---- The records

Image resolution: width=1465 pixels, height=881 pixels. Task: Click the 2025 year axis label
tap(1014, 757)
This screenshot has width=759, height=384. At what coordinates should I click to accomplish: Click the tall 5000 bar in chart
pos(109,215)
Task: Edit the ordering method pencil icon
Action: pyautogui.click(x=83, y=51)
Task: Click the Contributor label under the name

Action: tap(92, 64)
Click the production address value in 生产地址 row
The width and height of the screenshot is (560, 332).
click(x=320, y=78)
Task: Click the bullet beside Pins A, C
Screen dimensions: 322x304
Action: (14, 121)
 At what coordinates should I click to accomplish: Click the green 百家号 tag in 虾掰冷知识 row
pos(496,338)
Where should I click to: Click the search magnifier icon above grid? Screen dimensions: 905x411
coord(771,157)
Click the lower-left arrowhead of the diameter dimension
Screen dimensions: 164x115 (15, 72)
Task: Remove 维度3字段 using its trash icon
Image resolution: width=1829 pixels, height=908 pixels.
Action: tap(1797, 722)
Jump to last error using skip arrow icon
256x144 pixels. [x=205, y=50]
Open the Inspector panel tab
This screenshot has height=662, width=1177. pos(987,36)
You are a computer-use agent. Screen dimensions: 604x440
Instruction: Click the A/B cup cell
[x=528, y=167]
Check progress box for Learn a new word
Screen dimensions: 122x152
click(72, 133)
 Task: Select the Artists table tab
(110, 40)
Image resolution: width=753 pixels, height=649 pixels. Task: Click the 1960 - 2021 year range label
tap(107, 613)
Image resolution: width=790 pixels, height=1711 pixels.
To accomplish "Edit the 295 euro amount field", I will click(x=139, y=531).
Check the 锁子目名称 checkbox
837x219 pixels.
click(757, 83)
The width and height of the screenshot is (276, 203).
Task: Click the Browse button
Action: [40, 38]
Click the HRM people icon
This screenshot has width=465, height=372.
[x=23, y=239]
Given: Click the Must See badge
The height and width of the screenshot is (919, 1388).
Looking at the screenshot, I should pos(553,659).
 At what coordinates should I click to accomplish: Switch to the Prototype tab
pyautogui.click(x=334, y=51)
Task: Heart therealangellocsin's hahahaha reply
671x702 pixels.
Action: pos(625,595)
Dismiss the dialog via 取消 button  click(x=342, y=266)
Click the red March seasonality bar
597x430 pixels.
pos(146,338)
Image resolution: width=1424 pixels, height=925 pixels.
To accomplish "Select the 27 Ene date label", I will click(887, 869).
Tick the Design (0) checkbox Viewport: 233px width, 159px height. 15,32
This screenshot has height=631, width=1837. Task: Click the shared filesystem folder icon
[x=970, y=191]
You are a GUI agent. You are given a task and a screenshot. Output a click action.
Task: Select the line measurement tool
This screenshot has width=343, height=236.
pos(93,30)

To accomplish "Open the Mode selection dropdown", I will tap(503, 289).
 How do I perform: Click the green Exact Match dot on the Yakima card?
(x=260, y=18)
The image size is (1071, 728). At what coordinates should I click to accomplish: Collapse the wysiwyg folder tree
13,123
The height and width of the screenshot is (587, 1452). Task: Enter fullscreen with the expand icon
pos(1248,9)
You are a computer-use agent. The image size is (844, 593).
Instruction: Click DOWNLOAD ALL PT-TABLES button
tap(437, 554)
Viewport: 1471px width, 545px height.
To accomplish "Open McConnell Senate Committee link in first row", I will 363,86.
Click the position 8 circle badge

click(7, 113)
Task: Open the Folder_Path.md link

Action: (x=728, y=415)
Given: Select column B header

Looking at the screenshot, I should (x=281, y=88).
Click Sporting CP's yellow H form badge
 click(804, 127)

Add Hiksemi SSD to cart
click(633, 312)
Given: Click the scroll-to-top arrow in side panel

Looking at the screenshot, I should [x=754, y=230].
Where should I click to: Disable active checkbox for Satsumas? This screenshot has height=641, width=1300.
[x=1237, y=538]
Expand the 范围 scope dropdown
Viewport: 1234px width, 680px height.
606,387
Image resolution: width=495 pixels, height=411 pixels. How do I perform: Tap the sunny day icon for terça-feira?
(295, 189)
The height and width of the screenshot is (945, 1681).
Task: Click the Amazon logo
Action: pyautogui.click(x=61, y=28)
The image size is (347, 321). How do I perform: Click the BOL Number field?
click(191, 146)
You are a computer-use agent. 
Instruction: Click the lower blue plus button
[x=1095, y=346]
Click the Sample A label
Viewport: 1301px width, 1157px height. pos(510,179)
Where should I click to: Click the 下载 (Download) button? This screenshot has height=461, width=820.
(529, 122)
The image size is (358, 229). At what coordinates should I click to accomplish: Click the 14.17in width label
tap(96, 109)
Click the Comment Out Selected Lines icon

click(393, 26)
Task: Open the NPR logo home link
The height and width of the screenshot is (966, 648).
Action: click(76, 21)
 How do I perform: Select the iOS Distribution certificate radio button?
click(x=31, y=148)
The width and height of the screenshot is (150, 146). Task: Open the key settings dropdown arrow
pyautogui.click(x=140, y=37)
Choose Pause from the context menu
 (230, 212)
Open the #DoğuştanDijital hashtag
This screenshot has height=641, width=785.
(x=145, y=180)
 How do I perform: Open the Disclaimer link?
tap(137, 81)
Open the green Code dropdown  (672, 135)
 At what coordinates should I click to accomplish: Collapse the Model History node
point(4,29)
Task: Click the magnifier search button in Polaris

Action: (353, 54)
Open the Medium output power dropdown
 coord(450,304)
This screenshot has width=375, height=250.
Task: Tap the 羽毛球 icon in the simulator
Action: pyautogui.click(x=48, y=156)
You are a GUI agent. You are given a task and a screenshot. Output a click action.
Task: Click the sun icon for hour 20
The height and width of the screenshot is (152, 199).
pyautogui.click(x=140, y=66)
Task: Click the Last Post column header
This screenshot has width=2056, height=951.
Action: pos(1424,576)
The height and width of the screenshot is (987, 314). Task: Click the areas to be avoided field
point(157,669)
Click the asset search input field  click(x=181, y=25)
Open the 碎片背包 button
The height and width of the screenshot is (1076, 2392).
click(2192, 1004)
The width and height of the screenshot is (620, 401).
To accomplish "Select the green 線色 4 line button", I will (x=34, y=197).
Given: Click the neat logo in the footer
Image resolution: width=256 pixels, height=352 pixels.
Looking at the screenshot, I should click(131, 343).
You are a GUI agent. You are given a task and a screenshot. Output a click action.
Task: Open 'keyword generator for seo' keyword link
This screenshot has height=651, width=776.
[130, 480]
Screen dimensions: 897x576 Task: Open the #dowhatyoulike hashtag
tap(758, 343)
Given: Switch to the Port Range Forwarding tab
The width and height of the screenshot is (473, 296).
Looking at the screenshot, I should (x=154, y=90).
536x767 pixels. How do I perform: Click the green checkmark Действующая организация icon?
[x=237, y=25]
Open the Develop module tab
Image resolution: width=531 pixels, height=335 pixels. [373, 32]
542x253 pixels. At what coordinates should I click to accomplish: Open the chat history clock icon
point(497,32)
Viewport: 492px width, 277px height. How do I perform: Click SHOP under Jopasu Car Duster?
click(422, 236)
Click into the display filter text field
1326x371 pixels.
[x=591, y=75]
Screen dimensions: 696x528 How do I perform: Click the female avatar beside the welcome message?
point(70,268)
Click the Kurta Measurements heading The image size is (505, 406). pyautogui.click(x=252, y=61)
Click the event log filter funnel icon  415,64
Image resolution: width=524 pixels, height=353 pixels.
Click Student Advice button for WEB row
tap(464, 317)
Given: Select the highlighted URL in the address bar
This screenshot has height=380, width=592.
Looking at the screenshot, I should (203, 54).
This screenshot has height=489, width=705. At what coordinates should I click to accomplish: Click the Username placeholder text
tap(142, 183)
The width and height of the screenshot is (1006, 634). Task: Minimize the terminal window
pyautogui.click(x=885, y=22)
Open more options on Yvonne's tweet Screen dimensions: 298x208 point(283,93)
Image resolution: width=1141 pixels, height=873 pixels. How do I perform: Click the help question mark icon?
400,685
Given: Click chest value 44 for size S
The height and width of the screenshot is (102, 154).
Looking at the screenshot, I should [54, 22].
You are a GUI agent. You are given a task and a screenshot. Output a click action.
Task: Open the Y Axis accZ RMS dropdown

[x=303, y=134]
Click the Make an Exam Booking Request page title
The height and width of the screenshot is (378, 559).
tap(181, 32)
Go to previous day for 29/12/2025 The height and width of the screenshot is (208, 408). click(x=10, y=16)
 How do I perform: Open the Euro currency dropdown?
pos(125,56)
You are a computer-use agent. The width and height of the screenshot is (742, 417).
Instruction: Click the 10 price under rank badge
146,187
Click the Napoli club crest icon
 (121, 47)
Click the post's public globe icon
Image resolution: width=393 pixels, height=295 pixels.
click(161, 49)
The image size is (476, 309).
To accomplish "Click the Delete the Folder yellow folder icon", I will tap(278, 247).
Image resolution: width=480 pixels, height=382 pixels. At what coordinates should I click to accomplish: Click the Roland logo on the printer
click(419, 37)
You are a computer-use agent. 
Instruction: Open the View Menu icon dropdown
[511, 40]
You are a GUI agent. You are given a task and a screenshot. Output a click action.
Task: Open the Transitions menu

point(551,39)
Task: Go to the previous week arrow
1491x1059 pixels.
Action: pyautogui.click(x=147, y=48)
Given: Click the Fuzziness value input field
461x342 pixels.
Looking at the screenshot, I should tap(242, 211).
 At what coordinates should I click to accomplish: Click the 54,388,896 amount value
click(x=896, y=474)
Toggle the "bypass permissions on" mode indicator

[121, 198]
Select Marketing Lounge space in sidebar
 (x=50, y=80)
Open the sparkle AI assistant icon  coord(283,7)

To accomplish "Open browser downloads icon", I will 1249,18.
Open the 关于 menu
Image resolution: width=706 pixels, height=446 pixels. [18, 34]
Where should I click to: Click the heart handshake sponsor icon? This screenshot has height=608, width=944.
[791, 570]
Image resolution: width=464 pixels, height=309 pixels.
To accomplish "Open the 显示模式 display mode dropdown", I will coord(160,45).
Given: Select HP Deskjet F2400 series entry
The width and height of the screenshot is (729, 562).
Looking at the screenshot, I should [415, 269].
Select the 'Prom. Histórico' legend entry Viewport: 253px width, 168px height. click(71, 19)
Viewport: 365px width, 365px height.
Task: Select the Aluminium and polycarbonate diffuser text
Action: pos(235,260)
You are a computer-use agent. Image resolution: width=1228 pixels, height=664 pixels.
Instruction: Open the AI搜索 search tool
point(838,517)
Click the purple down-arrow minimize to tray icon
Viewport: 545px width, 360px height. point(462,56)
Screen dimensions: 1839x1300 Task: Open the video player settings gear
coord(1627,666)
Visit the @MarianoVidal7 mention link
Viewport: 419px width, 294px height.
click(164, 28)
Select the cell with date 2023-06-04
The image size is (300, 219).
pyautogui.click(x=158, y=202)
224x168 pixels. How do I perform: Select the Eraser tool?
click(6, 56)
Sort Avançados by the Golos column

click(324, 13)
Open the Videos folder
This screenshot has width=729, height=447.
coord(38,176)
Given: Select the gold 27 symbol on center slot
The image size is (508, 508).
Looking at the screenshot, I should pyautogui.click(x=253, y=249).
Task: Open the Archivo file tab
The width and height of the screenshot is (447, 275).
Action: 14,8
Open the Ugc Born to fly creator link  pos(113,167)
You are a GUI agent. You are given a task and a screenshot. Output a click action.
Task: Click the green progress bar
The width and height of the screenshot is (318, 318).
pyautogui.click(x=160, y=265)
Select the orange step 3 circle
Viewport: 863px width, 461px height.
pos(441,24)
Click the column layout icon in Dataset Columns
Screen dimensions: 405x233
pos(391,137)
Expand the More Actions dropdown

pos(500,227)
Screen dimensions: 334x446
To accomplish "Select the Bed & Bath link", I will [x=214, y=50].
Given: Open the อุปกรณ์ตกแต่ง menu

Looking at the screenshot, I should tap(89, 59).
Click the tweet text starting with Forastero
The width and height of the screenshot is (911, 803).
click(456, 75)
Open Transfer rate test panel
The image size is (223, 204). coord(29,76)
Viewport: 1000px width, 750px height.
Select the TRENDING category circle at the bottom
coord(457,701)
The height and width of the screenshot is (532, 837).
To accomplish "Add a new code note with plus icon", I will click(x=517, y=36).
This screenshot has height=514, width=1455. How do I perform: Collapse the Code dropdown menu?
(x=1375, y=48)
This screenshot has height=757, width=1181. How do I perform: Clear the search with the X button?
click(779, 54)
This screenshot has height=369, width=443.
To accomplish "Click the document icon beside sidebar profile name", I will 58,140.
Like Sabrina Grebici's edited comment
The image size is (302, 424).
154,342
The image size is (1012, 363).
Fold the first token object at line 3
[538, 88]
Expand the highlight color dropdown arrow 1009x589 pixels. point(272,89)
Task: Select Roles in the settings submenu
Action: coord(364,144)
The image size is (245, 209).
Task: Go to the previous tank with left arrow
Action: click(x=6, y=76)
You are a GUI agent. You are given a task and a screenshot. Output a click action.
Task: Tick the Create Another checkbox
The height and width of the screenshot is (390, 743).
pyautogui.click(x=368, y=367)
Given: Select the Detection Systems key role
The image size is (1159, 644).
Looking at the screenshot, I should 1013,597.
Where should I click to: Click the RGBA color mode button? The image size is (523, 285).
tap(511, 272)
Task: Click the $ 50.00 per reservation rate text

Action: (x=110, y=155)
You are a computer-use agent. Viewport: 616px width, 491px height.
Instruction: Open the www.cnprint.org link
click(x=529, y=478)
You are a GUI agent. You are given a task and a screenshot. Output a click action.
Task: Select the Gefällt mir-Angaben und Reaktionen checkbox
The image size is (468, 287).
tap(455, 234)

--------

The response must hold only the lines above from the line with "Click the purple" through the line with "Open the Videos folder", each copied exactly, both ends kept.

Click the purple down-arrow minimize to tray icon
Viewport: 545px width, 360px height. point(462,56)
Screen dimensions: 1839x1300 Task: Open the video player settings gear
coord(1627,666)
Visit the @MarianoVidal7 mention link
Viewport: 419px width, 294px height.
click(164, 28)
Select the cell with date 2023-06-04
The image size is (300, 219).
pyautogui.click(x=158, y=202)
224x168 pixels. How do I perform: Select the Eraser tool?
click(6, 56)
Sort Avançados by the Golos column

click(324, 13)
Open the Videos folder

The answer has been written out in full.